EDIT: I mistook 120Hz support for the "new BFI implementation".
I also forgot to refresh the page before submitting this, and see that you've now posted a video comparing the C1 and CX.
That prompted me to take a look at RTINGS' data, and it shows that the C1 is back to 50% BFI at 60Hz like the C9 did, with 8ms persistence, rather than 75% BFI on the CX for 4ms persistence.
That means more motion blur on the C1 than the CX, but also more brightness - the CX was too dim, dropping below 100 nits with it enabled.
Motion was great on CRTs too but the world moves on.
So we're just stuck with bad motion handling forever, then?
True. The thing for me is, my plasma has motion clarity equal to the CRTs I used to have. The set was an upgrade in every way and I still marvel at how great broadcast TV, sports, movies and games look on it 11 years later. I know myself and I'm gonna be peeved with any "trade offs" I'll have to make, at least for a while.
My experience reading forums is the nitpicks and complaints are overblown, so I'm not too worried about it, though. I'm sure a C1 will be a hell of an upgrade over an 11 year old TV. At least I would hope.
I can't agree with that
at all.
I wish I still had the images, but I've done direct side-by-side comparisons between Pioneer Kuro plasmas and CRTs, and they did not fare well in the comparison.
I'd go as far as to say that motion is an order of magnitude clearer on CRT than Plasma - at least with the displays I compared.
LCD/OLED blurs everything. Plasma is clear for slower motion, but still blurs a lot with fast motion. CRTs are clear with fast motion.
They are objectively and indisputably much, much dimmer than top-end LEDs, despite the fantastic contrast due to perfect blacks (which isn't to say near-black performance is good). Whether you find it to be the case or not is kind of irrelevant when luminance is an objective measurement.
This newest HDTVTest video is actually great at showing this — it's easy to see how washed out and relatively less impactful even the brightest OLEDs on the market look compared to an OLED mastering screen that actually hits 1000 nits peak brightness. It's very perceptible in the comparisons he does around the 12:30-13:00 mark. Keep in mind both the A90J and G1 are already about 100-150 nits brighter than a CX.
There are many different factors that make the comparison difficult.
Cameras don't capture color the way our eye sees it, but there is metameric failure with LG's white OLED design whether using a camera or seeing these displays in person.
When both measure D65, they will look different. That's why many are calibrating OLEDs to offset white-points now, rather than exactly D65 - so that they match reference displays to the eye, no matter what a meter says.

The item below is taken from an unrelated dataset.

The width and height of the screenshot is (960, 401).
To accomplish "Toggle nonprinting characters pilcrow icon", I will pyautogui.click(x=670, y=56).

But this image does illustrate what I've been complaining about for some time now:
The "white" subpixel on OLEDs is not D65 white - it's a cyan-tinted white.
So in bright scenes, where the white subpixel is used more, it shifts the color balance of the entire image and you're left with this somewhat desaturated and cold looking picture.

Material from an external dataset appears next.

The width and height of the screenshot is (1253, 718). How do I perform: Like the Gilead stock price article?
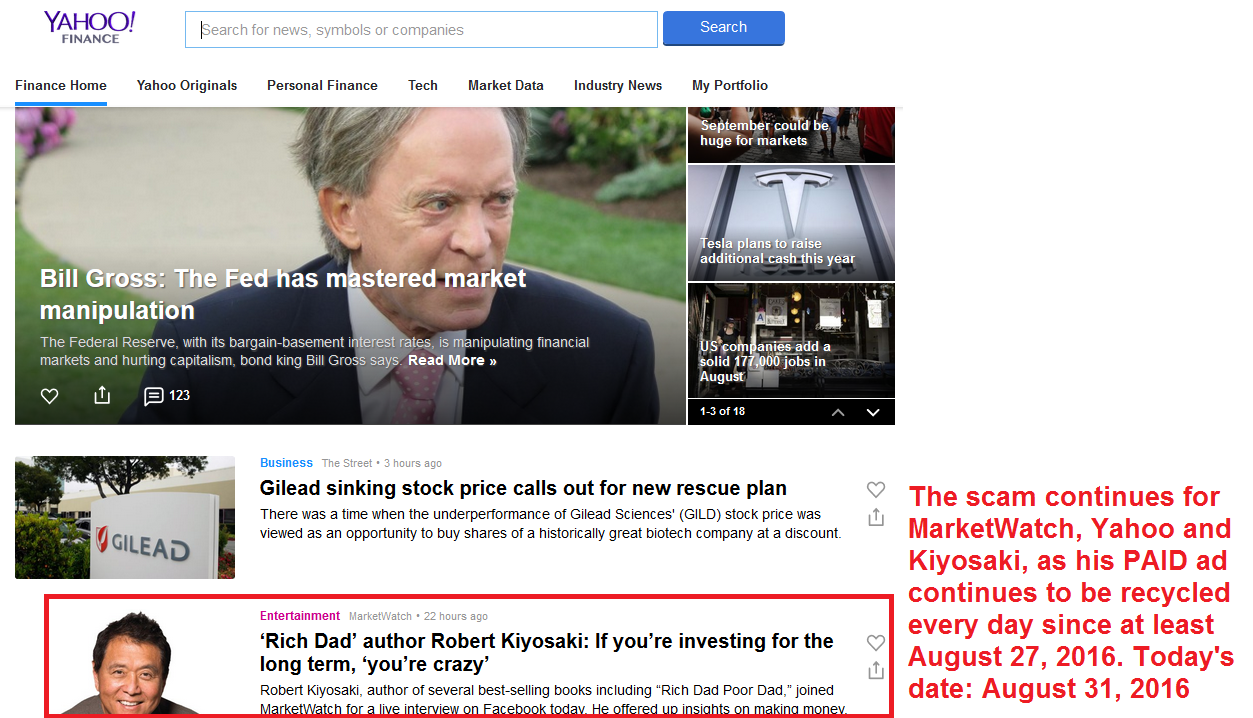(x=876, y=489)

Warm sand on the LCDs, "white" sand on the OLED:
Dusty orange buildings on the LCDs, white buildings and a clear blue sky on the OLED:
Gray sidewalk on the LCD, cyan-tinted sidewalk on the OLEDs:
Don't get me wrong - many of these images also show a huge difference in contrast.
But one of the reasons I'm hoping that something comes along to compete with OLED soon is for a return to RGB subpixels.